US20110282911A1 - Method and apparatus for providing a relational document-based datastore

Info

Publication number: US20110282911A1
Application number: US12/951,576
Authority: US
Inventors: Sergio Salvatore; Michael Concannon; Tim Nilson
Original assignee: Sony Corp
Current assignee: Sony Corp; Sony Music Holdings Inc
Priority date: 2010-05-14
Filing date: 2010-11-22
Publication date: 2011-11-17

Abstract

A method and apparatus for implementing a relational document-based datastore are disclosed. Embodiments of the method comprise providing an interface for an application, performing relationship definition operations to define a one or more relationships between one or more documents contained within a set of data, interfacing with a datastore, and indexing the one or more documents and the one or more relationships. The apparatus comprises means for providing an interface for an application, means for performing relationship definition operations to define a one or more relationships between one or more documents contained within a set of data, means for interfacing with a datastore, and means for indexing the one or more documents and the one or more relationships.

Description

CROSS-REFERENCE TO RELATED APPLICATIONS

This application claims priority to U.S. Provisional Patent Application Ser.

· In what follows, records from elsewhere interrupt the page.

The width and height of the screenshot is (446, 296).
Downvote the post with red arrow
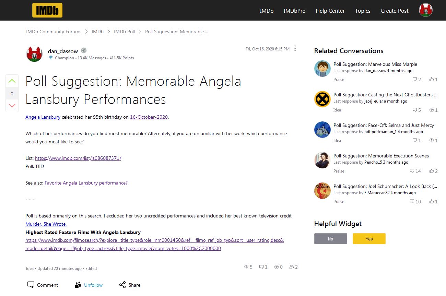coord(12,106)
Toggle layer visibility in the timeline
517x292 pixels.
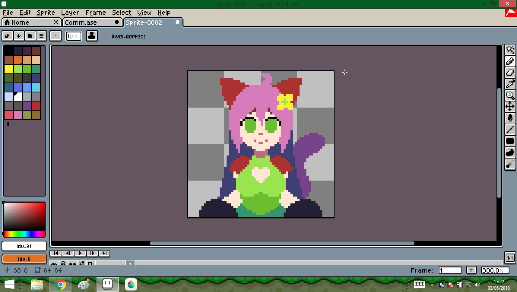click(54, 263)
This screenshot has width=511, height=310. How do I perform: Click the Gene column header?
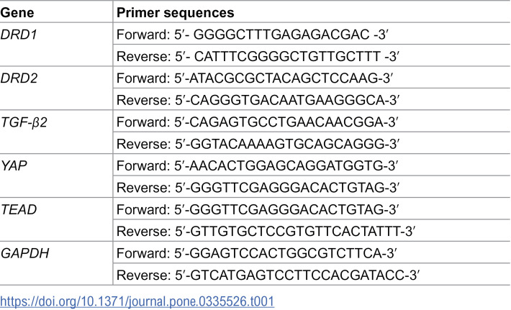[17, 13]
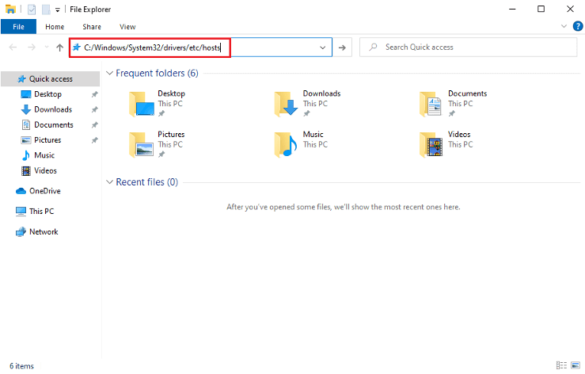
Task: Expand the ribbon with the chevron
Action: (563, 26)
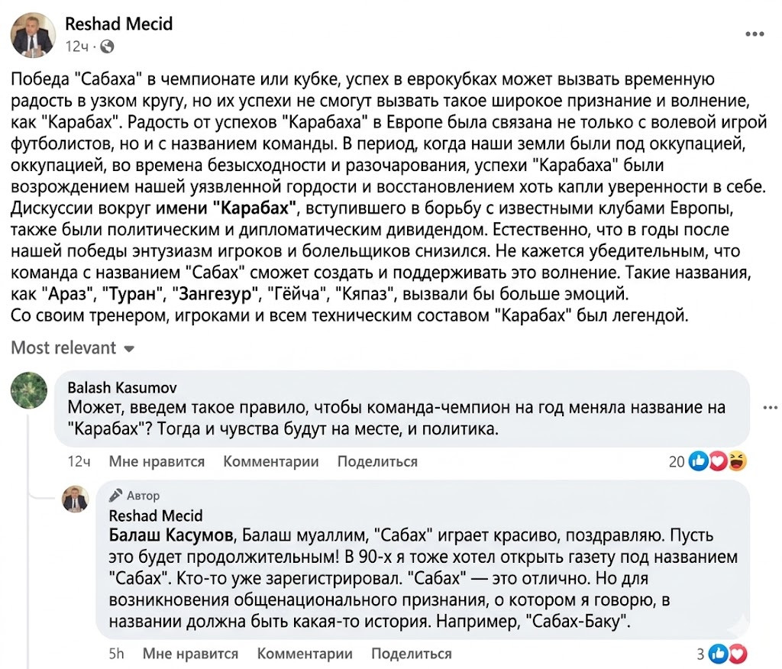Open Reshad Mecid's name link in the post header
This screenshot has width=782, height=669.
pyautogui.click(x=118, y=24)
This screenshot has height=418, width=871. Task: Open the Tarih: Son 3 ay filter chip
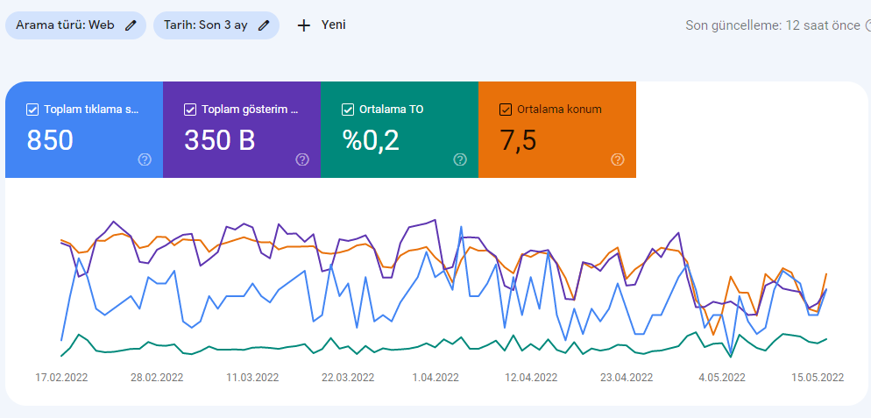pyautogui.click(x=216, y=25)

No. 61/334,890, filed May 14, 2010, which is incorporated by reference herein in its entirety.

BACKGROUND

1. Field of the Invention
Embodiments of the present invention generally relate to data storage and retrieval techniques and, more particularly, to a method and apparatus for providing a relational document-based datastore.
2. Description of the Related Art
Databases are generally found in two major flavors: relational and hierarchical. Relational databases are based on the properties of relational algebra and involve breaking up the represented data (objects) into two-dimensional tables with columns and rows. A data-modeler's job is to analyze the different types of data to be stored in the database and normalize the properties of the data or objects so that the database can operate efficiently. This process of data modeling results in the creation of a schema that describes the types of objects that the database can store. Traditionally each object is assigned to a table, which stores a primary key (to identify that instance of the object uniquely) along with other principal information in each row. To describe the relationship between the objects, foreign keys are added to the tables that link rows from each table together. Relational databases use specific database languages, such as the Structured Query Language (SQL) as the interface for accessing and manipulating data. Modern databases often implement other concepts like indexing, triggers, stored procedures, etc. to make their use by developers easier.
While relational databases are particularly well suited to handle data that is inherently relational, they can be cumbersome to use when modeling data that has significant depth, requiring multiple tables and keys to model nested data. Also, making changes to the schema, as new types of objects need to be added, can be difficult to manage and involve system downtime.
While early implementations of hierarchical databases lacked speed and stability and were spurned in favor of their relational counterparts, such databases have recently gained widespread attention thanks to their ease of use and superior performance. Hierarchical databases are not founded on relational algebra. Rather, data modeling in a hierarchical database is a simpler process. While analyzing the types of objects is still necessary, the hierarchical model generally does not have a concrete schema that all objects must adhere to. Hierarchical databases typically provide data in a straightforward manner, similar to the way which users perceive relationships between objects (An album has a title and a series of tracks, tracks have titles and durations, etc.). As a result, new types of data can be added to the system with ease. However, due to the lack of reliance on relational algebra, traditional relational database languages such as SQL cannot be used with typical hierarchical databases.
Normalization can be an issue in a hierarchical database because data is necessarily duplicated where a reference would be used in a relational database. This results in complicated data manipulation exercises. While relationships between different objects can be stored in hierarchical databases, their presence is not treated as a “first class” property and must be interpreted by the application accessing the data. Thus, maintaining the relationship between objects becomes the burden and responsibility of the application where it may seem more natural to have the database manage it directly.
It would be preferable to use a system that can easily store data that contains depth, such as a hierarchical database, while automatically maintaining relationships between the data. Therefore, there is a need in the art for a relational document-based datastore.

SUMMARY OF THE INVENTION

Embodiments of the present disclosure generally disclose methods and an apparatus for implementing a relational document-based datastore. In some embodiments, the method comprises providing an interface for an application, performing relationship definition operations to define a one or more relationships between one or more documents contained within a set of data, interfacing with a datastore, and indexing the one or more documents and the one or more relationships.
In some embodiments, the method comprises providing an interface for an application using a computer, performing relationship definition operations using a computer to define a one or more relationships between one or more documents contained within a set of data, interfacing with a datastore using a computer, and indexing the one or more documents and the one or more relationships using a computer.
In some embodiments, the apparatus comprises means for providing an interface for an application, means for performing relationship definition operations to define a one or more relationships between one or more documents contained within a set of data, means for interfacing with a datastore, and means for indexing the one or more documents and the one or more relationships.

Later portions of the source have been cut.